Wir haben als Abgeordnete der CDU/CSU-Bundestagsfraktion diesen Normenkontrollantrag gestellt, weil wir der Auffassung sind, dass nicht der Staat im Sinne einer "bürgerlichen Religion" a la Rousseau dem Bürger vorzugeben hat, was er zu denken und was er zu glauben habe. Der Staat hat sich vielmehr zurückzunehmen und die überzeugungsbildende Kraft den dafür Verantwortlichen zuzubilligen. Dies sind unter der Ägide des Grundgesetzes u.a. die Kirchen.
Von zentraler Bedeutung in dieser heutigen mündlichen Verhandlung wird die Anwendbarkeit der Bremer Klausel des Artikels 141 GG sein. Wir halten sie nicht für anwendbar auf die Schulgesetze der neuen Länder. Im Einzelnen möchte ich den Ausführungen unserer Verfahrensbevollmächtigten nicht vorgreifen, aber nur darauf hinweisen, dass dies bei Abschluss des Einigungsvertrages allgemeine Überzeugung war. Der damalige Verhandlungsführer der Bundesrepublik Deutschland (alt) und Bundesminister des Innern, Dr. Wolfgang Schäuble, hat mit Schreiben vom 5. September 1990 auf eine entsprechende Anfrage dem Vorsitzenden der Kommission für Erziehung und Schule der Deutschen Bischofskonferenz, dem Erzbischof von Paderborn Johannes Joachim Degenhardt, mit, es bestehe keine Notwendigkeit, die Frage der grundrechtlichen Verbürgung des Religionsunterrichts in den neuen Bundesländern gegenüber den Vertretern der Regierung der Deutschen Demokratischen Republik zum Gegenstand besonderer Verhandlungen oder Vereinbarungen zu machen.
Voraussetzung der Anwendung des Artikel 141 GG sei es, dass ein Land, dessen Recht Artikel 7 Absatz 3 Satz 1 aufhebt, in dem Zeitraum zwischen dem Erlass der fraglichen Norm (vor dem 1. Januar 1949) und dem Inkrafttreten des Grundgesetzes innerhalb seines Territoriums ununterbrochen als Rechtssubjekt existiert haben müsse. Zutreffend wies Dr. Schäuble darauf hin, dass gerade die neuen Bundesländer diese Voraussetzung nicht erfüllen, da sie durch die Entwicklung der Deutschen Demokratischen Republik zum sozialistischen Zentralstaat und die damit verbundene Zerschlagung sämtlicher Länderstrukturen faktisch und rechtlich untergegangen sind. Durch das Ländereinführungsgesetz von 1990 sind sie gänzlich neu gegründet worden. Sie können sich also auf länderrechtliche Ausnahmereglungen im Sinne des Artikels 141 GG nicht auf die Landesverfassungen aus den Jahren 1946 und 47 berufen. Dieses war bei Abschluss des Einigungsvertrages so selbstverständlich, dass Artikel 141 GG in der Ratifizierungsdebatte sowohl in der Volkskammer als auch im Deutschen Bundestag wie auch und insbesondere im Bundesrat überhaupt keine Rolle gespielt hat.

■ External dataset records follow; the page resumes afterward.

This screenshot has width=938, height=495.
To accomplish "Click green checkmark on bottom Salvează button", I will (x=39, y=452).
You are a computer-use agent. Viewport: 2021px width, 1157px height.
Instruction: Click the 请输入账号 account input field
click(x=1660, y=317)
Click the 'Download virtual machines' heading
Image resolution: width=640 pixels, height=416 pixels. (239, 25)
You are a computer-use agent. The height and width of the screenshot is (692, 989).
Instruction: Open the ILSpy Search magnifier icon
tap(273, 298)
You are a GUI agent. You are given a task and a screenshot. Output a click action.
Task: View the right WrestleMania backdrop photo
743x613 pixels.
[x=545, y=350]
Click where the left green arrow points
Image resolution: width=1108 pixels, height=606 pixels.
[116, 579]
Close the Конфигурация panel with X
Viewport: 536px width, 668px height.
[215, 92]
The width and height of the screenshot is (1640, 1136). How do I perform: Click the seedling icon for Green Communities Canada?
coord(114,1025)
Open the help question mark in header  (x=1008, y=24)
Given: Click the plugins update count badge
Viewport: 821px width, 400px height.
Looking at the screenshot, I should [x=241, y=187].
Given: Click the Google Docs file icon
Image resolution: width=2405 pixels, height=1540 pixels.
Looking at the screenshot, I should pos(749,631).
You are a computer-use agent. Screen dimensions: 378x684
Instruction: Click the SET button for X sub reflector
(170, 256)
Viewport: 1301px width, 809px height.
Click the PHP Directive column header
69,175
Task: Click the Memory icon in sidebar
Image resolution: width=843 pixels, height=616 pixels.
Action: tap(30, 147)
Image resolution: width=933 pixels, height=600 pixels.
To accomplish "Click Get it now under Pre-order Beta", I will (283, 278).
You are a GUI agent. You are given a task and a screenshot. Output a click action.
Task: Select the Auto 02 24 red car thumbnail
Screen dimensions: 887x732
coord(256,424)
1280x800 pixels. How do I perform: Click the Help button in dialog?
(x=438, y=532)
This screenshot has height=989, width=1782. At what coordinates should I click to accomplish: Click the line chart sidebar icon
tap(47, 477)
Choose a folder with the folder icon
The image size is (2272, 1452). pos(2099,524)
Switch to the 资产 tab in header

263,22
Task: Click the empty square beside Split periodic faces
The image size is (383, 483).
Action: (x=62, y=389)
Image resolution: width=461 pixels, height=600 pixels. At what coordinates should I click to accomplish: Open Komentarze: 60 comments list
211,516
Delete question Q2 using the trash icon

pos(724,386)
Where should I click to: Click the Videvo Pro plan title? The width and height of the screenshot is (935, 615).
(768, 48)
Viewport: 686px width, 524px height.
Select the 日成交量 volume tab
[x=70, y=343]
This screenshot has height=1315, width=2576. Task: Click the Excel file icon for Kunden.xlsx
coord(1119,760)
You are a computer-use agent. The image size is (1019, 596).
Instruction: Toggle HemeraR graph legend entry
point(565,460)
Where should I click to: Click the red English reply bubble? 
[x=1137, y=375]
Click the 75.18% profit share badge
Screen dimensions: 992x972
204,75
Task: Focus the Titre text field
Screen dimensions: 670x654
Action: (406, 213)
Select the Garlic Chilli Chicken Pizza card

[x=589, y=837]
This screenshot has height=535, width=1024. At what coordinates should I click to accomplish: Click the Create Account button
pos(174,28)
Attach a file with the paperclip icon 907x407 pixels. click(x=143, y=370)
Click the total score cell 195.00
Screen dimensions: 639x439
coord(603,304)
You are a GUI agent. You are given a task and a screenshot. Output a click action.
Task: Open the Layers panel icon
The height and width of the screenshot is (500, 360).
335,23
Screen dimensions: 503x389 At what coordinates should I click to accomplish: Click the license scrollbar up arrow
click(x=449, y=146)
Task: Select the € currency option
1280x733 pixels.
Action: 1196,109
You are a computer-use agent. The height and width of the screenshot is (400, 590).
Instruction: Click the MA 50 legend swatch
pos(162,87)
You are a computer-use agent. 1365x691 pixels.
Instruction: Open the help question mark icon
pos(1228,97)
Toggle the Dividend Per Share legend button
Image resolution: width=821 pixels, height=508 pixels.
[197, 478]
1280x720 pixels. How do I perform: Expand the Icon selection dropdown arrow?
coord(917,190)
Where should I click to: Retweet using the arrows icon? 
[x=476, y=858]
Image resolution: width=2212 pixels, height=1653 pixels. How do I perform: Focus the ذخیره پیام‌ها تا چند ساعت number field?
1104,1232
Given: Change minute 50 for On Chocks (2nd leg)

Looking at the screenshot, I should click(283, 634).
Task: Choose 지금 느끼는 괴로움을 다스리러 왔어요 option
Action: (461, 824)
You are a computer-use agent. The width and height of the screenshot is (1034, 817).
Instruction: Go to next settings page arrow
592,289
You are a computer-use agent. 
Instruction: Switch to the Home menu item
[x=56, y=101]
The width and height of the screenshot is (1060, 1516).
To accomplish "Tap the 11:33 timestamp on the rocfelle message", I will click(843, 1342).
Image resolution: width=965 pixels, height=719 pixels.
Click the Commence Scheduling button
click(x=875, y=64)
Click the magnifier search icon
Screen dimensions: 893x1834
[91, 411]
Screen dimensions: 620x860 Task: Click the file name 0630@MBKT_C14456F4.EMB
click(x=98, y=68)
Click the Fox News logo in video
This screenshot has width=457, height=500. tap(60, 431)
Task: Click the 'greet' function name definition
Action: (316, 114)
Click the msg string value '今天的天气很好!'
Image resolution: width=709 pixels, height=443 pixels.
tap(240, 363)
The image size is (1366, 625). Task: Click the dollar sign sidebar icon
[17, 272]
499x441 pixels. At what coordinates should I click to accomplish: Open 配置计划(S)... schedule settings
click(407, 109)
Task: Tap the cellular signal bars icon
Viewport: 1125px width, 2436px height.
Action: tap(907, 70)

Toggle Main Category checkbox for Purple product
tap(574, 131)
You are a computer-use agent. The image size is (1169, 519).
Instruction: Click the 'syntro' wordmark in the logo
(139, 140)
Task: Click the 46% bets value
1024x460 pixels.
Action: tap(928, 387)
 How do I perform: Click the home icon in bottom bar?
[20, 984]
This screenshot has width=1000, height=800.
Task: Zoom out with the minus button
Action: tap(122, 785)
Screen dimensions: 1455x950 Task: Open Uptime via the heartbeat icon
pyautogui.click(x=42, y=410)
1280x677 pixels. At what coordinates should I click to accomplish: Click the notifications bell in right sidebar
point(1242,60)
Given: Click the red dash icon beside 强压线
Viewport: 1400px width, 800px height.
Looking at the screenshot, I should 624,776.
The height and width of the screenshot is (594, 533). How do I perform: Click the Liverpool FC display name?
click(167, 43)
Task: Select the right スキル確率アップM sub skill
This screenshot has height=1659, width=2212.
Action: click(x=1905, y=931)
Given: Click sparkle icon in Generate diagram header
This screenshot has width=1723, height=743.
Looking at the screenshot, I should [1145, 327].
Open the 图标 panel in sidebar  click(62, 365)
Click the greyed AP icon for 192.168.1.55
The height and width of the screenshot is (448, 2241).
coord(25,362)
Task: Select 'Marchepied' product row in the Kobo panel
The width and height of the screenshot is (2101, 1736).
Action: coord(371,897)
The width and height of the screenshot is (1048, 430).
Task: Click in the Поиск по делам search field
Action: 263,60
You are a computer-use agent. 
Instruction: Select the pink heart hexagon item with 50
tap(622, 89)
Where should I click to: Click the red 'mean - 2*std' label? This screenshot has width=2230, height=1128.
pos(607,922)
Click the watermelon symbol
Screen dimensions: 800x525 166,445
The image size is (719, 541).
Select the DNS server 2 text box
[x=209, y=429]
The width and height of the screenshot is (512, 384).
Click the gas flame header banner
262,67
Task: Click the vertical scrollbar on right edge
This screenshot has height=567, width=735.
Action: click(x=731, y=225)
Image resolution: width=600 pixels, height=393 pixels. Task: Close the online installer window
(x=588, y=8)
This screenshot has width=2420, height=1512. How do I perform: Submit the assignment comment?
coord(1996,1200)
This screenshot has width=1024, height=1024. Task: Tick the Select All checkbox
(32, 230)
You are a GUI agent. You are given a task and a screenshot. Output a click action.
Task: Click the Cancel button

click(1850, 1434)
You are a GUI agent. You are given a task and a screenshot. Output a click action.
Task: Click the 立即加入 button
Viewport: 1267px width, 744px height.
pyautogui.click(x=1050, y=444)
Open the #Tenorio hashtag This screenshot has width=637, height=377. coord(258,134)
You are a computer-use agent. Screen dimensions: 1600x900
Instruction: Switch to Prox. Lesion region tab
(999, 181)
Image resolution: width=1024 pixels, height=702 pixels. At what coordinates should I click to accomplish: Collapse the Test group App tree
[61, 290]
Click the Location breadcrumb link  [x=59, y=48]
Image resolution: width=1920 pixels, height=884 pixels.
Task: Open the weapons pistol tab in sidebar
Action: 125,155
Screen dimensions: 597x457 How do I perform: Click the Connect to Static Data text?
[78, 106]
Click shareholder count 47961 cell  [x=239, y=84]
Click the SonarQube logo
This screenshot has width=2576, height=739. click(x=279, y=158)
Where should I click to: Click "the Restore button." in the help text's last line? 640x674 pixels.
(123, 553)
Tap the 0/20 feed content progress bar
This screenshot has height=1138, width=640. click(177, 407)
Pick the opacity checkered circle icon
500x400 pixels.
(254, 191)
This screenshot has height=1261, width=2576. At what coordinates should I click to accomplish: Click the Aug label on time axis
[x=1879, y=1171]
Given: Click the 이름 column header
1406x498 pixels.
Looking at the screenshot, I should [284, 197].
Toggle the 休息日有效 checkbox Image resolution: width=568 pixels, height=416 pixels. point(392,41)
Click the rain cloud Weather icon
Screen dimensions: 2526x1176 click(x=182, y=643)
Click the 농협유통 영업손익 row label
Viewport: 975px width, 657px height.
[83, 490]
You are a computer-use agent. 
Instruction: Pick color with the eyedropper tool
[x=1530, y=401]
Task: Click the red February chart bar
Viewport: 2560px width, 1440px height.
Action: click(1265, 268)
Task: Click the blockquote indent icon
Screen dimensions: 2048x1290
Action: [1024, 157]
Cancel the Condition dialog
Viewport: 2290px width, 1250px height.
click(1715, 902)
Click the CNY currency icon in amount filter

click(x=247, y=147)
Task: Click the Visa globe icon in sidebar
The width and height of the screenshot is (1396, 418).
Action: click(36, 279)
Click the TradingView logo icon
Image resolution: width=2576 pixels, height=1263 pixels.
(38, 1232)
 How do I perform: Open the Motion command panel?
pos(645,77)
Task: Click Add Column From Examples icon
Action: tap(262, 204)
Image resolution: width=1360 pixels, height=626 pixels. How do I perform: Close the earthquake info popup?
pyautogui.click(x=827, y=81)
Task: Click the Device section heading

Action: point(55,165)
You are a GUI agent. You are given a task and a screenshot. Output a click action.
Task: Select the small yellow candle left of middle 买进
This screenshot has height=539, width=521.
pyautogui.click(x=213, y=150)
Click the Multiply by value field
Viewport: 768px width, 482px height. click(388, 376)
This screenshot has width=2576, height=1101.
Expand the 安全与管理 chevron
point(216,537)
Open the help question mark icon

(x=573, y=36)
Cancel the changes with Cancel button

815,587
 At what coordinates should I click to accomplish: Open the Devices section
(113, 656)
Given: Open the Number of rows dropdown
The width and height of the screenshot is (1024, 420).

In inhaltlicher Verantwortung der Kirchen ist der staatliche Religionsunterricht zu erteilen - als staatliche Gewährleistung, wie es Artikel 7 Absatz 3 vorsieht. Das Grundgesetz hat sich damit nicht in das Niemandsland der Gleich-Gültigkeit begeben, sondern ist eine Verbindlichkeit eingegangen, die auszugestalten es selbst nicht für sich in Anspruch nimmt, sondern in einem Kooperationsverhältnis mit anderen, nämlich den Kirchen wahrnehmen will.
Diese Konzeption ist auch das Staatsverständnis der Antragssteller. Dies ist der Grund, warum wir Abgeordneten der CDU/CSU-Bundestagsfraktion einer Aushöhlung des geltenden Staatskirchenrechts entschieden widersprechen. Nicht der Staat soll das Bedürfnis nach Vergewisserung über die letzten Dinge befriedigen, über Sinn und Zweck des Daseins, über all das, was menschlichem Einfluss letztlich entzogen ist. Er darf diese religiöse Kompetenz der Kirchen nicht antasten. Deshalb hat der Brandenburgische Landtag mit der Verabschiedung des Schulgesetzes gegen eine der wichtigsten Bestimmungen des Grundgesetzes verstoßen.